> [WORK INSTRUCTIONS] Output, exactly and with no pictures, the line that contains "Click the Nazwa badania input field" and every line that comes after it in the data below, the last one included.

> [EXERCISE MATERIALS]
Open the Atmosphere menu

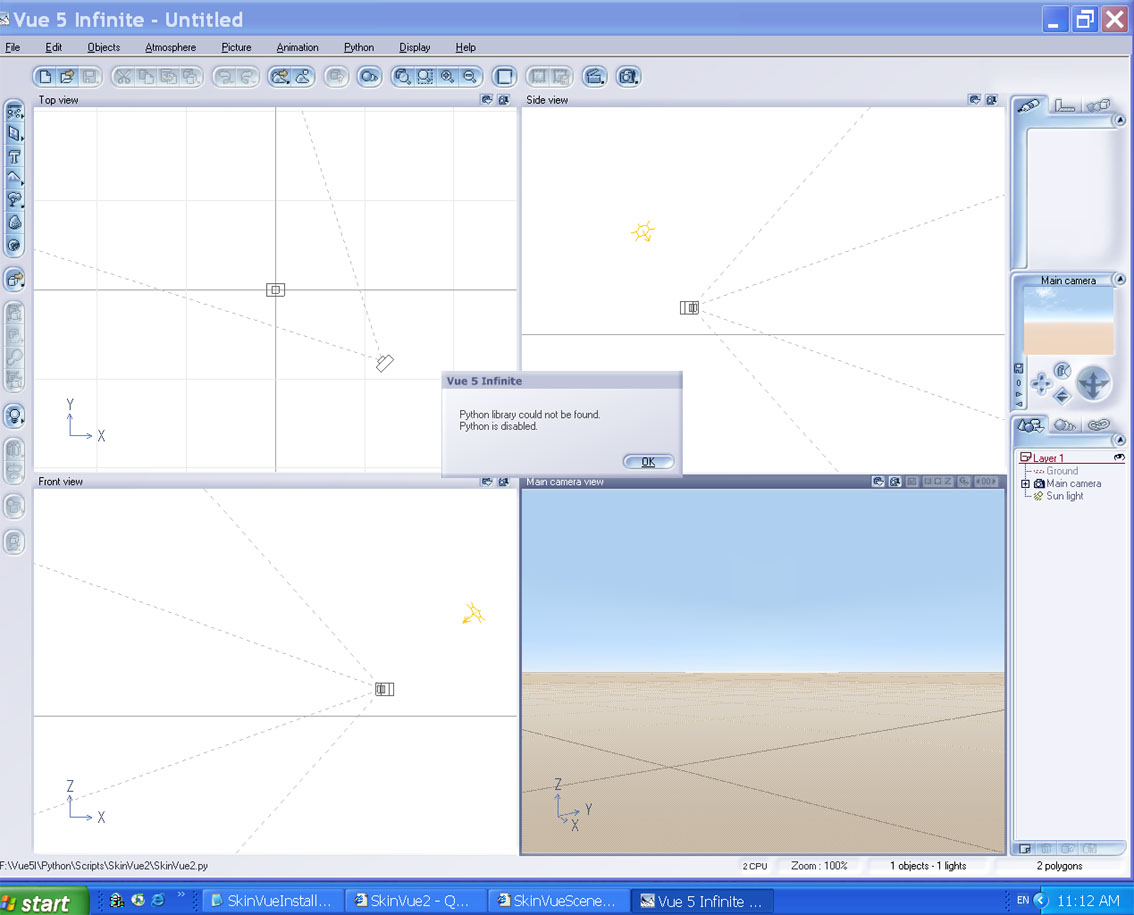[x=170, y=47]
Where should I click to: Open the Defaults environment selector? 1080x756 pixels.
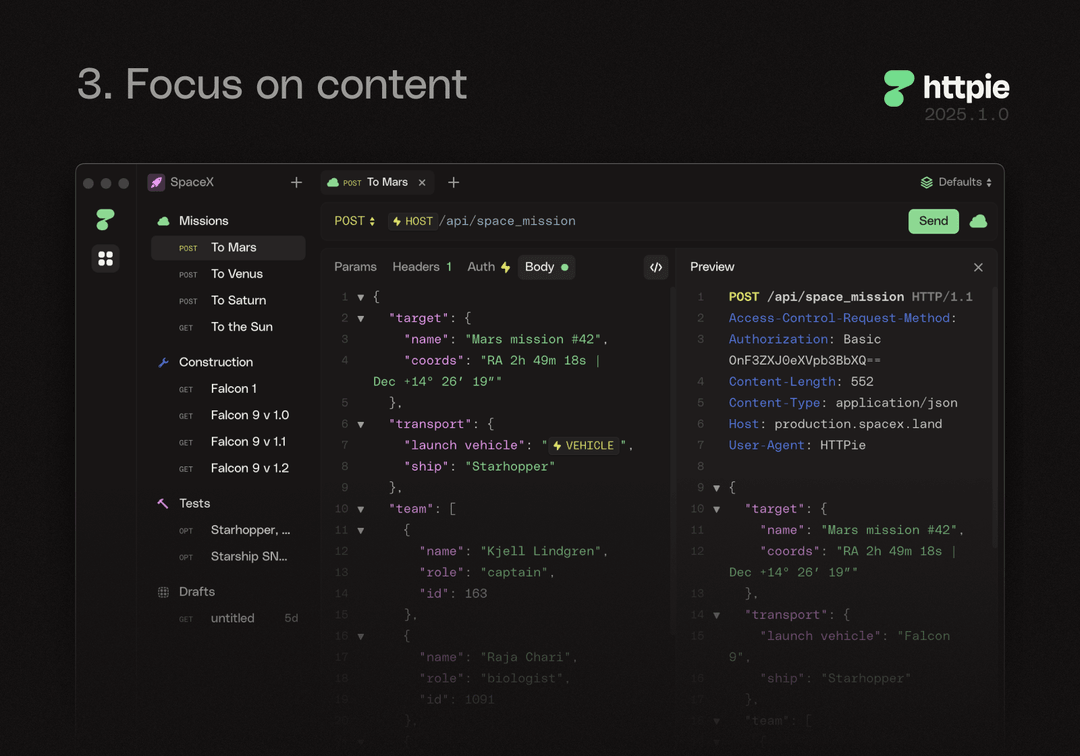pyautogui.click(x=956, y=182)
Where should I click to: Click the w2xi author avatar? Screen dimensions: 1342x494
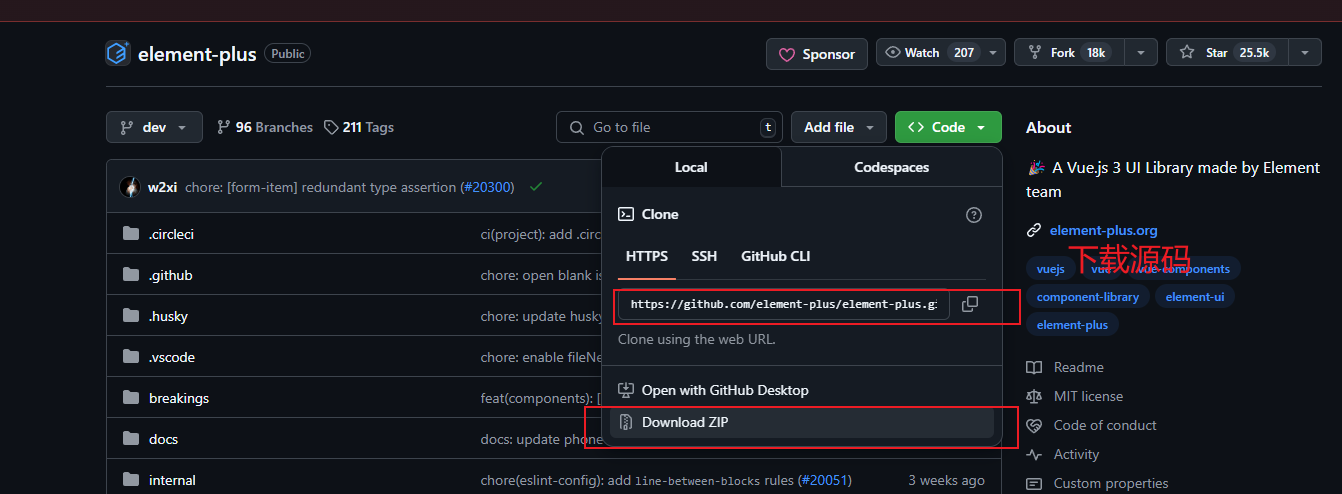point(130,187)
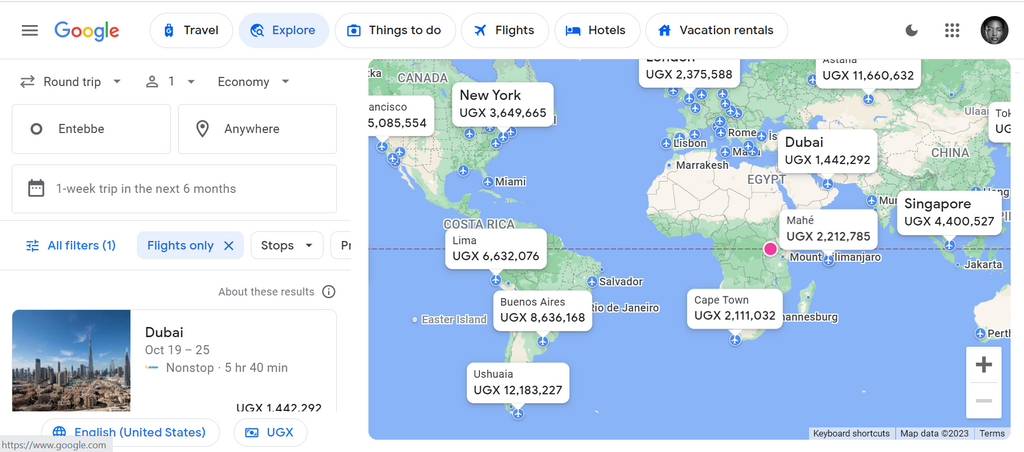Zoom out on the map
Screen dimensions: 1024x452
(x=983, y=401)
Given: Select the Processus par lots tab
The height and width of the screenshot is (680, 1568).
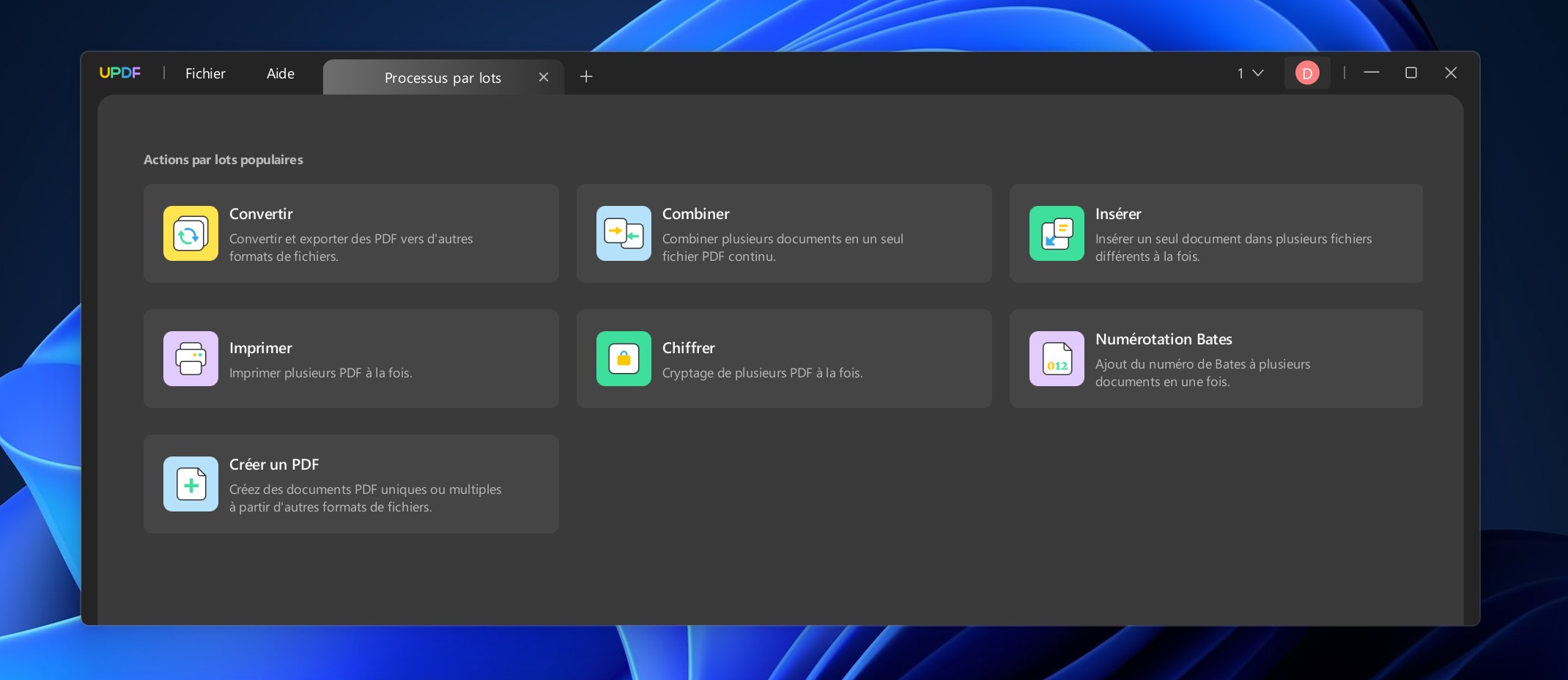Looking at the screenshot, I should click(443, 78).

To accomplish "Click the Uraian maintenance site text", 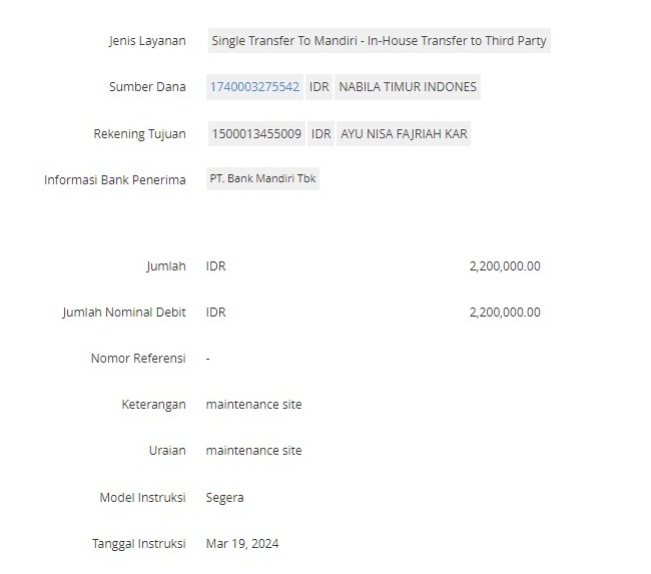I will click(254, 450).
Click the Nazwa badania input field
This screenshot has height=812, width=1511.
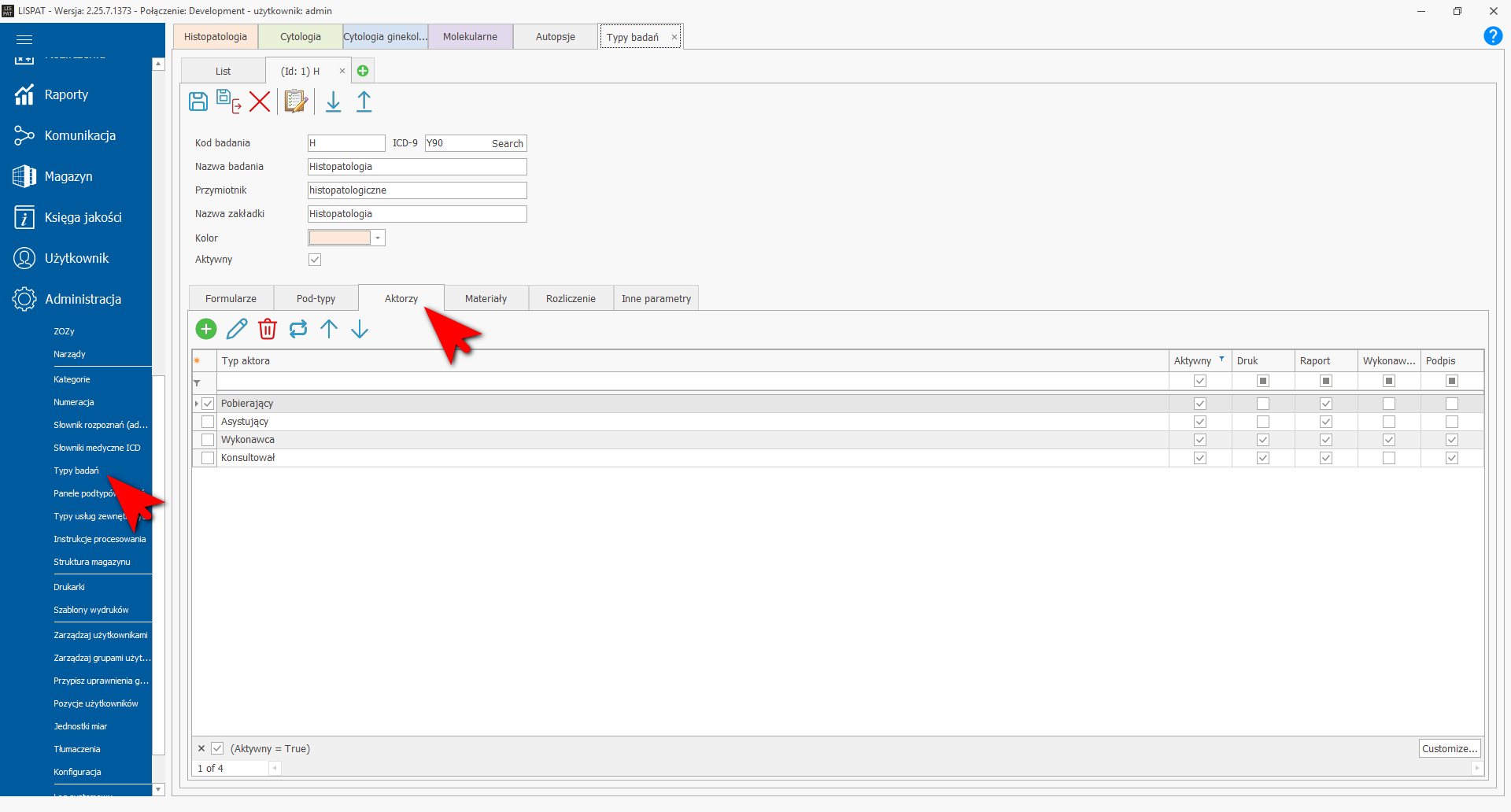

> [EXPECTED ANSWER]
Click the Nazwa badania input field
This screenshot has height=812, width=1511.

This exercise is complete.